THE NAMES OF THE MOUNTAINS

by Reeve Lindbergh

Pub Date: Dec. 1st, 1992
ISBN: 0-671-73148-3
Publisher: Simon & Schuster

According to the author, daughter of Charles and Anne Morrow Lindbergh (cf. Dorothy Herrmann's biography, below), this slight, graceful little family study is fully fictional (``the events did not happen''). Righto...but: all the background matters mentioned here—from the death of the father in Hawaii to the loss of a first baby, etc.—plant an identifying flag squarely in Lindbergh territory, and add a special poignancy to this portrait of a family dealing with the incursions of age on their mother, through their love for her and one another. Driving from her home in Vermont with two teenaged girls and a little boy, Cressida travels to Connecticut and 80-year-old mother Alicia.
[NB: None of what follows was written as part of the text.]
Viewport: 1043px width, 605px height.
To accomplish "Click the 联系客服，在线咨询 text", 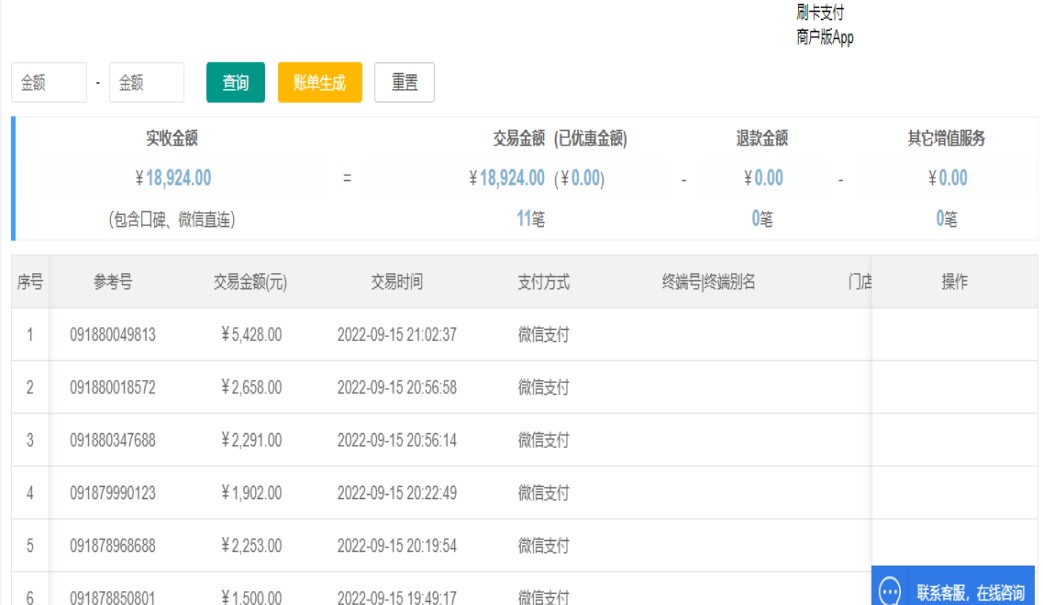I will click(x=970, y=593).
Eventually, all of Alicia's children arrive, plus her sister and a loving neighbor; and throughout the few days of her visit, Cressida contemplates present worries (Alicia's loss of memory, a brother's divorce) and tragedies (the death of Cressida's first baby son), and she also remembers: the patriarch, the famous flyer Cal, known to the younger generation as only a photo in a history book, and now recalled by his daughter with both fear and love. Did Cal know ``how often she [Alicia] escaped right out from under the blaze of words and into the shadowy protected realms of her inner self''? Some of Cressida's meditations have a stunning resonance with the Lindbergh story: Cal and Alicia were like ``a couple living perpetually with the sense of being watched, of guarding against watchers [but they] wrote volumes about themselves for publication.'' As for the present family: ``We watch ourselves; we hide and protect ourselves; and we hide and protect our parents.'' In this tribute to her aged mother, Lindbergh stresses ``Alicia's'' loving gentleness, but also her strong life apart. Lindbergh's prose has a gentle cadence and charm (see her eloquent juvenile View from the Air, p. 1140). Pleasant, and with special value as an insight into a famous family.